鹿児島県阿久根市の竹原信一市長が、庁舎内の職員人件費の張り紙をはがした元係長の男性(45)を懲戒免職処分にした問題で、21日、処分を取り消した鹿児島地裁の判決後、初の給与日を迎えたが、市は給与を支払わなかった。

市長の度重なる司法判断無視に、識者からは「異常としか言いようがない」との声が上がった。

男性は昨年7月末に懲戒免職処分を受けた後、市を相手取り、懲戒免職処分の取り消しや、未払い給与の支払いを求める訴訟を地裁に起こし、いずれも勝訴した。しかし、市は男性の復職を認めず、給与も支払わなかった。

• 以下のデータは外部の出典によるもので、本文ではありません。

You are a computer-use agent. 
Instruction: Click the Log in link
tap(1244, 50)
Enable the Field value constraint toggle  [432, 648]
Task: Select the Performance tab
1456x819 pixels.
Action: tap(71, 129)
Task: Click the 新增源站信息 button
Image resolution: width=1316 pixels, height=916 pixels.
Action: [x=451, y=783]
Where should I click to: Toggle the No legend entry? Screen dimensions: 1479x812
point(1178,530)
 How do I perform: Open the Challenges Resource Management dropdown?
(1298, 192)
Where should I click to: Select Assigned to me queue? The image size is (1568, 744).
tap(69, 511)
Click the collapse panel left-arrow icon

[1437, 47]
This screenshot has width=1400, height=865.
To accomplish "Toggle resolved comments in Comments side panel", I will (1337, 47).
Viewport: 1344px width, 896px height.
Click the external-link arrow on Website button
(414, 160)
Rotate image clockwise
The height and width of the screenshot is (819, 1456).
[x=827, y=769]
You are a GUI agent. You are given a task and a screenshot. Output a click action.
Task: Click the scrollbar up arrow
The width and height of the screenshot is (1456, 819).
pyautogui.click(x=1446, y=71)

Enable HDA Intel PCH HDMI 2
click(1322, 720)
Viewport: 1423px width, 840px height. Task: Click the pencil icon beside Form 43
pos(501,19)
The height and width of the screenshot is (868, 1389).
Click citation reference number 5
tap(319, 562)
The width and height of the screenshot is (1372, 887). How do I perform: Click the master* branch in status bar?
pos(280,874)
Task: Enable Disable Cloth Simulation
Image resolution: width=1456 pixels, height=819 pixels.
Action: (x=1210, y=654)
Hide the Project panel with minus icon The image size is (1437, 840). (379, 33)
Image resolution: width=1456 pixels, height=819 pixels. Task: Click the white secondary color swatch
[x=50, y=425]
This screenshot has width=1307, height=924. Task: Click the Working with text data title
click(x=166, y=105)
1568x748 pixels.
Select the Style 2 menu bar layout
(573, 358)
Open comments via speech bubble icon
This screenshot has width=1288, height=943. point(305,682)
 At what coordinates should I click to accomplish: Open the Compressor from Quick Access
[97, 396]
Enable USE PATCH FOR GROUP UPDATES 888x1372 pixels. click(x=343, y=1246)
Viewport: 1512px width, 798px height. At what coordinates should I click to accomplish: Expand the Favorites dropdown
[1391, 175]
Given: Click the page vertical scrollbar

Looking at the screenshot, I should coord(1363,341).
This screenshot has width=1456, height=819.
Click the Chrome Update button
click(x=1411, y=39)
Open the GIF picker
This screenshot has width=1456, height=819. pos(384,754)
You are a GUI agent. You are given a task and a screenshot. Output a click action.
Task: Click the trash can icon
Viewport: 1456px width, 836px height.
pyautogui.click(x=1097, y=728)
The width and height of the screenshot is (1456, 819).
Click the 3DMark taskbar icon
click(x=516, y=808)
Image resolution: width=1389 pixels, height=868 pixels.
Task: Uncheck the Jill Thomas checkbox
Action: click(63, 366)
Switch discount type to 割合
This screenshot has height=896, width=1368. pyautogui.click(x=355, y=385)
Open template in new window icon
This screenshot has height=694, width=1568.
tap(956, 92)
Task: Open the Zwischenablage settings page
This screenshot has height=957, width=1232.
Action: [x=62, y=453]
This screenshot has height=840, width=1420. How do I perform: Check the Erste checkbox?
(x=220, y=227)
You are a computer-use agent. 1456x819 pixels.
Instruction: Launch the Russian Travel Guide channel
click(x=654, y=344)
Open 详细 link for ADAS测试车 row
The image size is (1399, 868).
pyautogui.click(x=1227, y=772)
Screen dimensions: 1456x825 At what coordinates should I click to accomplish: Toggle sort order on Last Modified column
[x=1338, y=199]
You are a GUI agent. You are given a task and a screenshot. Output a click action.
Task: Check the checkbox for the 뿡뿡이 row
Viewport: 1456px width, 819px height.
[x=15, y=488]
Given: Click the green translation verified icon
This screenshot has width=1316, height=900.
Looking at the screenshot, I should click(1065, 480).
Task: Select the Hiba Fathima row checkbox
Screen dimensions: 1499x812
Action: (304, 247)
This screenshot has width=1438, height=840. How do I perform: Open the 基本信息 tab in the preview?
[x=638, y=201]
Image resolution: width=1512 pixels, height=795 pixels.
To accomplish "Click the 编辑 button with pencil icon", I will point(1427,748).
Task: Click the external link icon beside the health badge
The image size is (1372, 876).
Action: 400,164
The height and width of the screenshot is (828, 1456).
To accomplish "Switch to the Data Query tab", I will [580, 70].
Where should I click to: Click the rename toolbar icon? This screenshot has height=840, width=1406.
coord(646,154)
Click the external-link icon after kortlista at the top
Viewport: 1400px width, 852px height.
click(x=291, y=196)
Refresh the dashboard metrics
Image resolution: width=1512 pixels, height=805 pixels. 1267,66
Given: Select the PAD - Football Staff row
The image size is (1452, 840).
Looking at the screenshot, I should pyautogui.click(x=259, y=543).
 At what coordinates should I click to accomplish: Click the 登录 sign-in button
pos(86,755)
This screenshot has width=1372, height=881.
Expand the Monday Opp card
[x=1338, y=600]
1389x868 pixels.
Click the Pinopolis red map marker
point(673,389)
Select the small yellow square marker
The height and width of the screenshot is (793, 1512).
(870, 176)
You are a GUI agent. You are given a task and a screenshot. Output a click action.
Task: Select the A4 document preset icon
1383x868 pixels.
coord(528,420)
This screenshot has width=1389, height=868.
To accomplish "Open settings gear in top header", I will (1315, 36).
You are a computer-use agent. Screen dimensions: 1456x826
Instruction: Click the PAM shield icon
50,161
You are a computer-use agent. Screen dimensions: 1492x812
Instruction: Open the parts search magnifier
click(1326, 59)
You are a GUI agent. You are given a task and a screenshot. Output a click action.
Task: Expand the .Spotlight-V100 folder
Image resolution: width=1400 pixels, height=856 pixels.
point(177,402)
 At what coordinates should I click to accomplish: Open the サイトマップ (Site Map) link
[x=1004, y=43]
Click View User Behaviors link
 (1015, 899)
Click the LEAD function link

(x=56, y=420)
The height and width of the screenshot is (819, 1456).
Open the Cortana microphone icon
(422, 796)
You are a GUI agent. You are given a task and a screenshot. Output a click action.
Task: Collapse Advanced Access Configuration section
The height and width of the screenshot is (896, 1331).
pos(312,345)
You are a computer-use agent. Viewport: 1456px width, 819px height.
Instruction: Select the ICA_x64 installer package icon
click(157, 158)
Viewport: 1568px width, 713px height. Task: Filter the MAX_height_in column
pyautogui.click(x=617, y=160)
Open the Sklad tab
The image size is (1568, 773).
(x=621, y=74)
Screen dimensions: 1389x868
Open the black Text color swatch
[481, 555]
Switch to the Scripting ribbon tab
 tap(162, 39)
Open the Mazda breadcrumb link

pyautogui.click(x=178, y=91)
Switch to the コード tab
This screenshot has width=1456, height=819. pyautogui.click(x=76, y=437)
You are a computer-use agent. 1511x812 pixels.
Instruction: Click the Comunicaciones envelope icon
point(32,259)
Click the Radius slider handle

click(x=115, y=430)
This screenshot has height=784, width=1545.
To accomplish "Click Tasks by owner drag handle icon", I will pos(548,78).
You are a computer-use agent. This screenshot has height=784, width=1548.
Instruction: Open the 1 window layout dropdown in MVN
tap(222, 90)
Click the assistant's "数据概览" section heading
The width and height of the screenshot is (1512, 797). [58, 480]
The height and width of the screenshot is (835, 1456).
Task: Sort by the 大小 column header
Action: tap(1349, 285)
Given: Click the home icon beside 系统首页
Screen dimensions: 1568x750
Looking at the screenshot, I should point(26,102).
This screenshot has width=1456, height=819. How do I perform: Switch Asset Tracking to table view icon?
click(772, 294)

給与について、男性側は鹿児島地裁川内支部に強制執行を申し立てた。同支部は市の貯金口座から、昨年10月から今年2月までの男性の給与など約220万円を差し押さえ、4月6日に男性の口座に振り込んだ。

男性側は今後、未払い分の支払いを求める新たな訴訟を検討している。さらに未払いが出るたびに、訴訟を起こす方針だ。市側が未払いを続ければ、再び差し押さえを受ける可能性がある。

鹿児島大の平井一臣教授(政治学)は「首長が司法判断を無視するという信じがたい行動だ。男性側は訴訟を繰り返すことになるだろうが、それしか方法はない。竹原市長の意固地な姿勢が、市のイメージを悪くし、行政への信頼感を損ない続けるだろう」と指摘した。

男性は「同じことの繰り返しと思うと、むなしさがこみ上げてきます」と話した。

読売新聞は21日、市総務課を通じて竹原市長にコメントを求めたが、回答はなかった。